New York faces challenges amid movement to defund NYPD
NEW YORK - Thousands of protestors at hundreds of rallies in cities big and small have repeated a message over and over this summer: Defund and reform police departments.
The push for change in the wake of the death of George Floyd and global unrest that followed—to strip funding from law enforcement and spend it instead on community programs—made its way to New York, where the City Council recently voted to cut $1 billion from the NYPD's budget.
Council Member Robert Cornegy Jr., who represents Bedford-Stuyvesant and northern Crown Heights in Brooklyn, said the decision that was far from seamless.
"Communities of color have consistently said they want policing in their neighborhoods but they don't want civil or human rights violated in the process," Cornegy said. "They never called to abolish the police. They said they wanted equity as far as policing is concerned."
Cornegy considers himself a progressive Democrat but he disagrees with his liberal colleagues who have called for even more cuts to the department. He said balancing reforms and reducing police in areas where shootings are up is difficult.
"There's an increase that's not being spoken about," Cornegy said. "You can't be deafly silent when a 1-year-old baby is killed in Bedford-Stuyvesant."
In passing the budget, Council Speaker Corey Johnson said the time had come to "not only limit the size and scope of the NYPD but also reimagine how we structure criminal justice and public safety in this city."
Cornegy said budget cuts are necessary now because of the financial crisis created by the coronavirus pandemic and the NYPD is not immune to the reality of economics. In the long term, though, passing tougher criminal justice reform should be a top priority, he said.

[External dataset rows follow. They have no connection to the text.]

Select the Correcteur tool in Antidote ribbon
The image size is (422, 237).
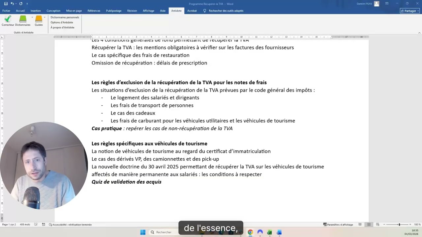[8, 21]

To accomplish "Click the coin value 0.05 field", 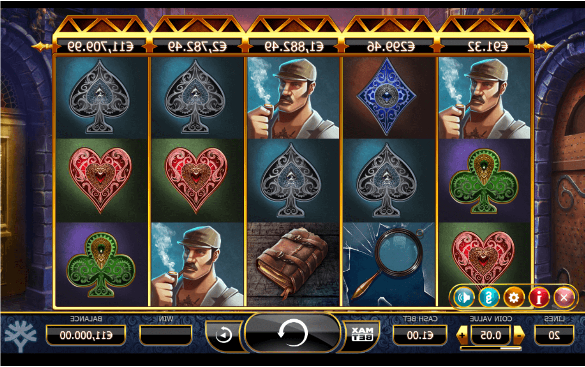I will pyautogui.click(x=491, y=335).
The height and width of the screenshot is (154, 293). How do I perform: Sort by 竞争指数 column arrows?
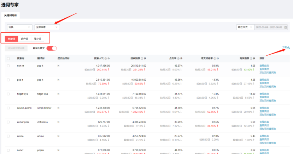click(x=254, y=58)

"I don't want to have this conversation without being respectful to protestors and demonstrators that got us to a place that can author and pass substantive police reform legislation," Cornegy said.
New York has passed several reforms since the start of the George Floyd protests. Most notably, legislation repealed a law shielding police disciplinary records. And in July, Mayor Bill de Blasio signed legislation making an officer's use of a chokehold a crime. The police unions are challenging that policy in court.